Portuguese researchers looked at the specific effects that antidepressant drugs had on rats and discovered that a particular type, called clozapine, led to the growth of new brain cells, and might be useful in the treatment of depression.
The research, published in Translational Psychiatry, focused on five groups of rats. One group was used as a control, while the other four were made to exhibit depressive-like symptoms through chronic stress.
Scientists subjected the rodents to distressing conditions like short-term food or water deprivation and afterward put them near unobtainable food and water resources. The researchers also messed with the rats' day/night cycle and subjected them to strobe lights. During the last three weeks of this vexing approach, the rats were treated with different drugs.
One group was Prozac, a known antidepressant, while the other two were given antipsychotic drugs used to also treat depression. One group was given haloperidol, a classic antipsychotic, while the other was given clozapine, an atypical antipsychotic. The last group was given saline solution as a control.
The effects of these drugs were measured by the assessment of pleasure and despair. Pleasure was measured by how much sugar water (a tasty treat) the rats were drinking and despair was tested by looking at how quickly the mice were swimming to safety when forced to swim. Depressed mice had less sugar and didn’t really care if they were going to drown.

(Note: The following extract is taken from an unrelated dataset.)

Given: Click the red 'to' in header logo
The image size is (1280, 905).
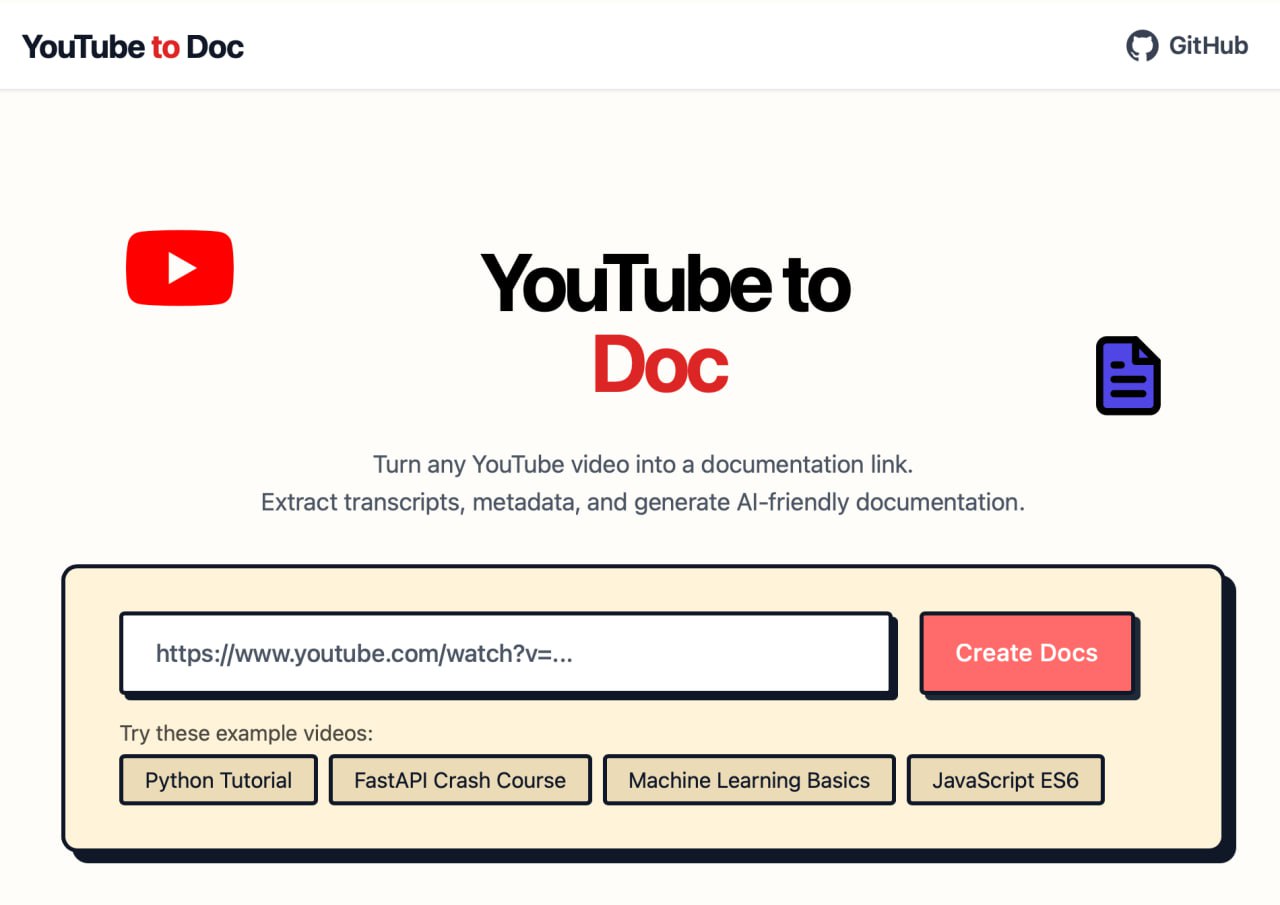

The team found a few interesting discoveries. The rats on clozapine were the most similar to the control group, followed by the ones on Prozac. Next were actually the rats on the saline solution and finally the one on haloperidol. Haloperidol has a sedative effect, which might explain why the rats were less willing to swim and remained still in the water for longer.
An analysis of the rats' brains showed that stress had a detrimental impact on neurogenesis, the growth of new brain cells, and also shortend their lives. Stress also contributed to the formation of shorter neurons with fewer connections. Clozapine appeared to reverse these effects.
Researchers note in the paper that a large proportion of patients treated with currently available antidepressant drugs fail to get better. Hopefully, this study will provide some vital clues for future effective treatments.